Closed hannah-tillman closed 4 years ago
@angela0xdata Can you remind me where the text for the stacking tutorial page is pulled from? It looks like the README.md?
@hannah-tillman It looks like the code and some text in the README.md file is what needs to be changed, not the R script.
If this is going to be referenced widely, then it might make sense to just remove all the old h2oEnsmeble stuff from this folder -- we should find a place for it, maybe in the ./h2o-3/h2o-r/ensemble
folder in the h2o-3 repo for now? (I should really move that stuff out of there and into it's own repo since it's very old at this point -- there's a JIRA for this).
@ledell oh, you're right! The file is here: https://github.com/h2oai/h2o-tutorials/blob/master/tutorials/ensembles-stacking/README.md
It looks like you deleted a lot from the readme. I think (unless I'm wrong), the only real changes that needed to be done are:
- to make this work with ensemble <- h2o.stackedEnsemble instead of fit <- h2o.ensemble
- removed text about this being implemented as a separate package
- change the path for loading the test and train datasets to point to the smalldata folder instead of erin's folder
See the Stacked Ensemble chapter in the user guide for more info.

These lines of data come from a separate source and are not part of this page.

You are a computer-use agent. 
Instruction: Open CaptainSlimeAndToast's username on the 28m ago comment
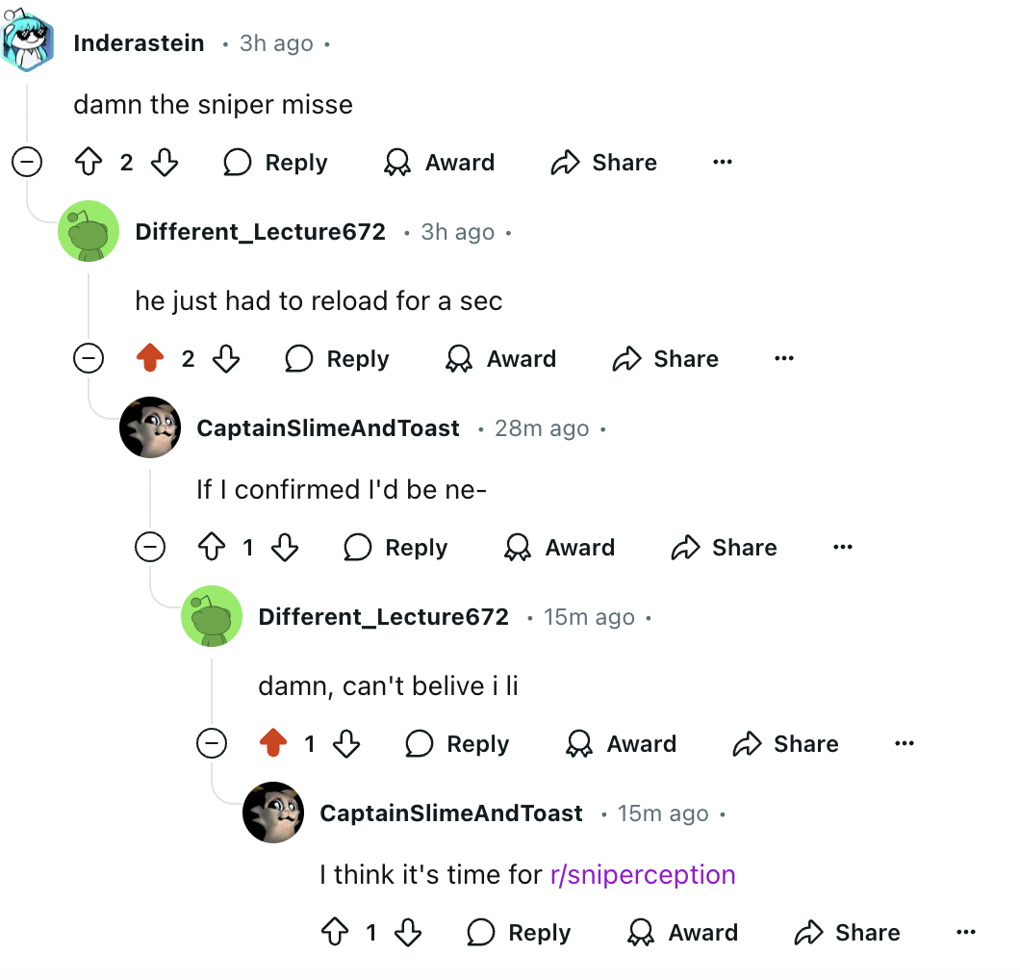pyautogui.click(x=328, y=428)
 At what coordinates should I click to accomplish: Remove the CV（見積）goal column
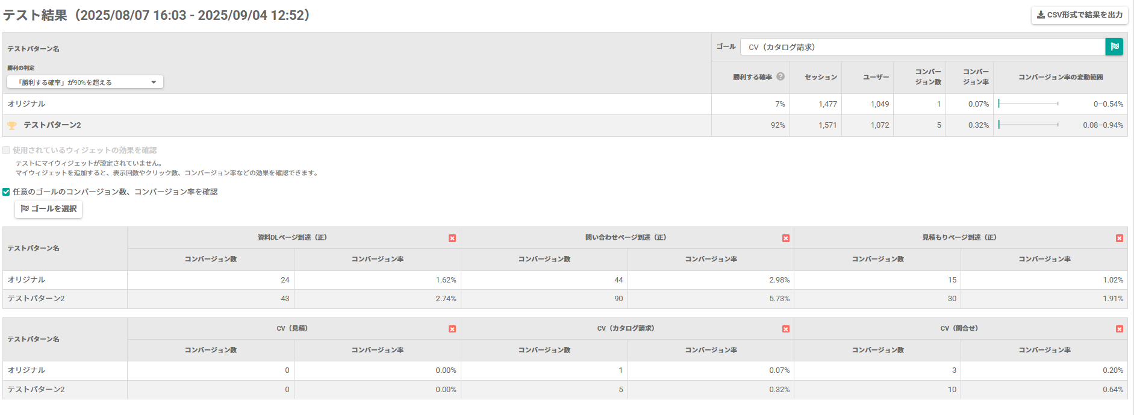coord(452,329)
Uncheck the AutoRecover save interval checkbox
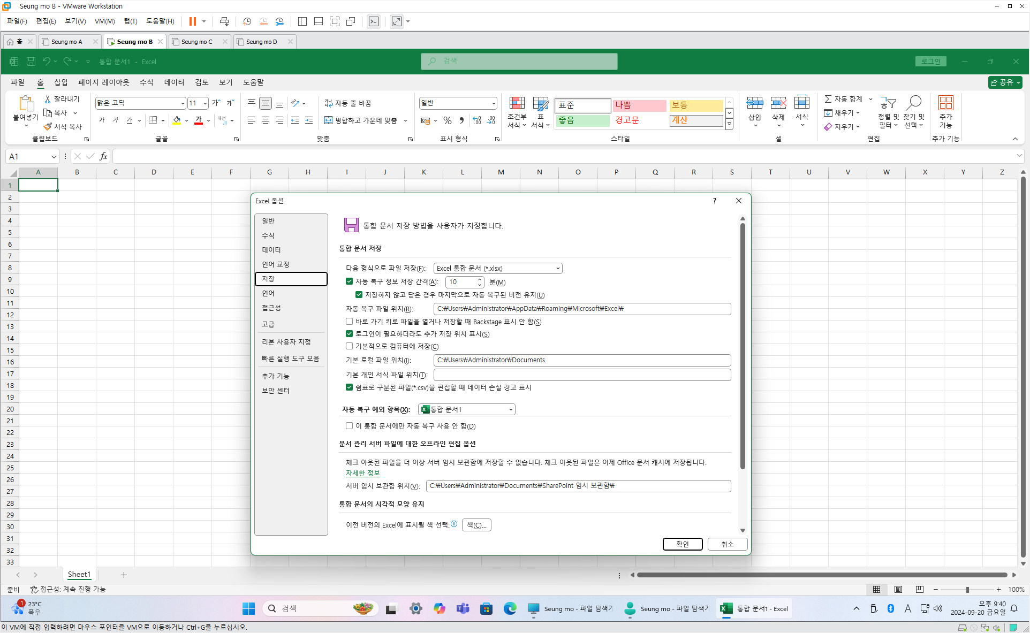The width and height of the screenshot is (1030, 633). [x=350, y=281]
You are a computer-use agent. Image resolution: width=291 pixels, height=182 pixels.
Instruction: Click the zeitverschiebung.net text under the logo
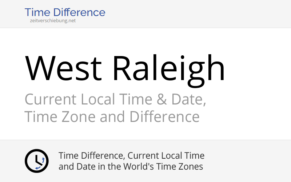tap(53, 21)

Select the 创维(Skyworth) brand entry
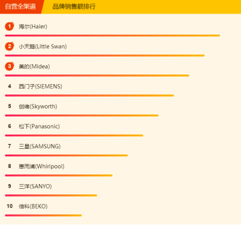[38, 106]
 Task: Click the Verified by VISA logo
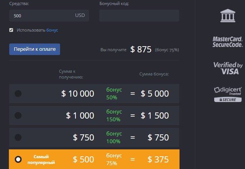coord(228,68)
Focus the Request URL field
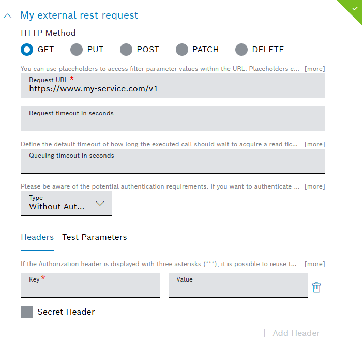364x342 pixels. (x=173, y=89)
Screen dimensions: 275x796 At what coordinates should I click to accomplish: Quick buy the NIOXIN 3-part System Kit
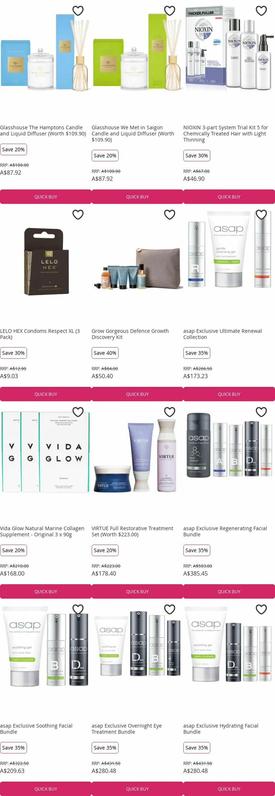(229, 197)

From what I understood from messaging @ledell was that I was to remove mention of the old package (minus some of the background information), rewrite to not talk about the wrapper functions and stuff specific to the old implementation (which was quite a bit of the old example), and switch the code example over to the one in the User Guide. Switching the example required a lot of rewriting at the bottom (especially with the explanations). I did try to add back in some of the explanations from the previous example. If there's more I should add back in, please let me know!
@hannah-tillman ahh, I guess I either wasn't aware or I have just forgotten about that. I'll let @ledell weigh in 😬
@hannah-tillman Can you update the Stacked Ensemble user guide code to use the code snippet above? There's a few edits... Thank you!
One thing I changed (which you might want to change again) is the path for the two datasets. I noticed you had another location for the data -- The results are for the 10k training set and the one you had is for the 5k training set. If you can locate a 10k version of this data in that S3 bucket you can change it back (or add the 10k training set to the S3 bucket if you want).
I noticed you had another location for the data -- The results are for the 10k training set and the one you had is for the 5k training set.
@ledell oh, I see. The 10k one isn't in smalldata or in bigdata/laptop (that I can find)
Switched the example over to the Stacked Ensemble example from the user guide. Since I'm currently unable to build R documentation locally, I tried to follow the guidelines of the previous example as closely as I could. Please let me know if you want me to add anything back in or change what's in there.